With direct and indirect support from Federal scientific and statistical research agencies, population scientists are conducting critical interdisciplinary research and training activities to improve individual health and well-being, maintain the scientific pipeline, and inform evidence-based policymaking. Lapses in Federal funding severely disrupt the field’s productivity.
Adverse Effects of Federal Government Shutdown on Population Sciences
- The National Institutes of Health (NIH) is the primary source of competitive discretionary funding supporting the population sciences. During government shutdowns, NIH often cancels grant reviews and delays awards. The current shutdown threat may derail a scheduled NIH review to expand research and data collection regarding Alzheimer’s Disease and Related Dementias. In addition, approved awards addressing maternal and infant health, slated for release in October, are on hold—halting lifesaving research.

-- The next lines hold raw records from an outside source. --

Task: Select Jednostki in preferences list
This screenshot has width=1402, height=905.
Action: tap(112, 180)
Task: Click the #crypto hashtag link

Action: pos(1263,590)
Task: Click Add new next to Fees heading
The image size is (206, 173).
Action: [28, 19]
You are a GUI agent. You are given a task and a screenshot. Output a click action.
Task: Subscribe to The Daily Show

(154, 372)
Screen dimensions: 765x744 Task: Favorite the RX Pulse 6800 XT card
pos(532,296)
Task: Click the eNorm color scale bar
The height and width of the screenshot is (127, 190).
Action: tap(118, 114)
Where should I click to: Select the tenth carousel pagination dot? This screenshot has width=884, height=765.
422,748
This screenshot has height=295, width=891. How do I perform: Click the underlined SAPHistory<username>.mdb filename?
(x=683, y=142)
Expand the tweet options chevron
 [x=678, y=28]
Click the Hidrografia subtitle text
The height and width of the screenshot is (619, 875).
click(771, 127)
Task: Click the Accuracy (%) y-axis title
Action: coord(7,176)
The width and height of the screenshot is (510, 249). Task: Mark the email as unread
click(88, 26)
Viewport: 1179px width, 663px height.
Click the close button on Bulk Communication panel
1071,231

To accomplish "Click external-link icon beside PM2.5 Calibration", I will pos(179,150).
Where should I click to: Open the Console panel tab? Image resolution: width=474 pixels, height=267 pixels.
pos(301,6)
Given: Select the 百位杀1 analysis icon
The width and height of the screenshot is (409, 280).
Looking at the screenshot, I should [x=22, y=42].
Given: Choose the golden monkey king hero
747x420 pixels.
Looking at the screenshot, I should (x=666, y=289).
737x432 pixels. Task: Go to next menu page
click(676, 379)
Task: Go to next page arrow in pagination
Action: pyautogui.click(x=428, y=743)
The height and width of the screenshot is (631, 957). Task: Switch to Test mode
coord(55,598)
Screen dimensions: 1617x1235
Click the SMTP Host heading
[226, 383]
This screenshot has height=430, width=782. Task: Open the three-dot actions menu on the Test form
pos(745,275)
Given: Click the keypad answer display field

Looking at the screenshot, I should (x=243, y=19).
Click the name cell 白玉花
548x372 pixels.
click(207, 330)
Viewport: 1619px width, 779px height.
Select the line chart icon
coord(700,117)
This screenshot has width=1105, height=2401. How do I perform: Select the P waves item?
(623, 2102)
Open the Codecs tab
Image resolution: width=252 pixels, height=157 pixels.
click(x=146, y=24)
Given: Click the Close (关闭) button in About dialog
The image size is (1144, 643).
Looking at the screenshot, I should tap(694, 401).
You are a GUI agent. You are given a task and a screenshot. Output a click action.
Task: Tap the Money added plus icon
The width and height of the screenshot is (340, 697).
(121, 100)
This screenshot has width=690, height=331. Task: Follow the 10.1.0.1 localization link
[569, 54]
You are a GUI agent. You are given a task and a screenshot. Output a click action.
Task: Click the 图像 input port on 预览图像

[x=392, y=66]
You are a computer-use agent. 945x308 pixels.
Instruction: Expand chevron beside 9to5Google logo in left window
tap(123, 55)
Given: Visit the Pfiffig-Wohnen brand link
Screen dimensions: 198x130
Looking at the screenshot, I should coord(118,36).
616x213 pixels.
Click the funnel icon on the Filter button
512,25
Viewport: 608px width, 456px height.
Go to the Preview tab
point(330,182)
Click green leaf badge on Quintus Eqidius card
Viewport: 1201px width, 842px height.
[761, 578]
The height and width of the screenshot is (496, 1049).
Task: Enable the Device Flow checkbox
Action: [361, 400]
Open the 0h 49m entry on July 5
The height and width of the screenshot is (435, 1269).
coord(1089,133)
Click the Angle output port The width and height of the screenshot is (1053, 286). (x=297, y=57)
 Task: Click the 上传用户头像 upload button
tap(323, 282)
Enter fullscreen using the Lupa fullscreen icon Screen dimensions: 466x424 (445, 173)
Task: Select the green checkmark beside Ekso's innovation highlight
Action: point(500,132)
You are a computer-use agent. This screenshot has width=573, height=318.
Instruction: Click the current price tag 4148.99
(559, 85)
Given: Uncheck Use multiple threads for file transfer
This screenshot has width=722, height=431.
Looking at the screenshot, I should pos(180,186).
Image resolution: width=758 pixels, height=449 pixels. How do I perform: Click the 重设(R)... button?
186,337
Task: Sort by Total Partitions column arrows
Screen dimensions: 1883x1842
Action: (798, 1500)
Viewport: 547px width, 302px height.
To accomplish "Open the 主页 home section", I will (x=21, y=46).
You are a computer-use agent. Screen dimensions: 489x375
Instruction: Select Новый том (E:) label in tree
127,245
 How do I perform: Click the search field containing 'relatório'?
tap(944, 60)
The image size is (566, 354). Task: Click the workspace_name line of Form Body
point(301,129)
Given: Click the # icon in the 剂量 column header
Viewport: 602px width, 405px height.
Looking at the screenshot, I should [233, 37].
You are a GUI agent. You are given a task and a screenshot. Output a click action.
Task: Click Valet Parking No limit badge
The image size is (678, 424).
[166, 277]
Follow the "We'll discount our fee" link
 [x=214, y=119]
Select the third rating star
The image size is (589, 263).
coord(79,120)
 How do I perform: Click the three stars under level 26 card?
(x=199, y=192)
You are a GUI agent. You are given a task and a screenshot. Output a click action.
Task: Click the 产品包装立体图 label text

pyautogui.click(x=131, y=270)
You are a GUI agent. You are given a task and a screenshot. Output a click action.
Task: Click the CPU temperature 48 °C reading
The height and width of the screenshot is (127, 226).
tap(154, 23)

- Statistical agencies are unable to fully conduct surveys and release data. Past government shutdowns forced the National Center for Health Statistics, Bureau of Labor Statistics, and Census Bureau to suspend surveys. The American Community Survey and Current Population Survey, for example, were affected, delaying the release of essential demographic and socioeconomic data used in the public, private, non-profit, and academic sectors to make strategic planning decisions and evaluate communities’ needs.
- Scientific workshops, which stimulate future research directions, are postponed or canceled. The threat of a FY 2024 shutdown has already led the U.S. Census Bureau to withdraw its employees from participating in the Southern Demographic Association annual meeting scheduled for October 18-20, 2023, in San Antonio, Texas.
PAA and APC urge Congress to pass a continuing resolution and resolve the Fiscal Year 2024 appropriations process in a timely manner.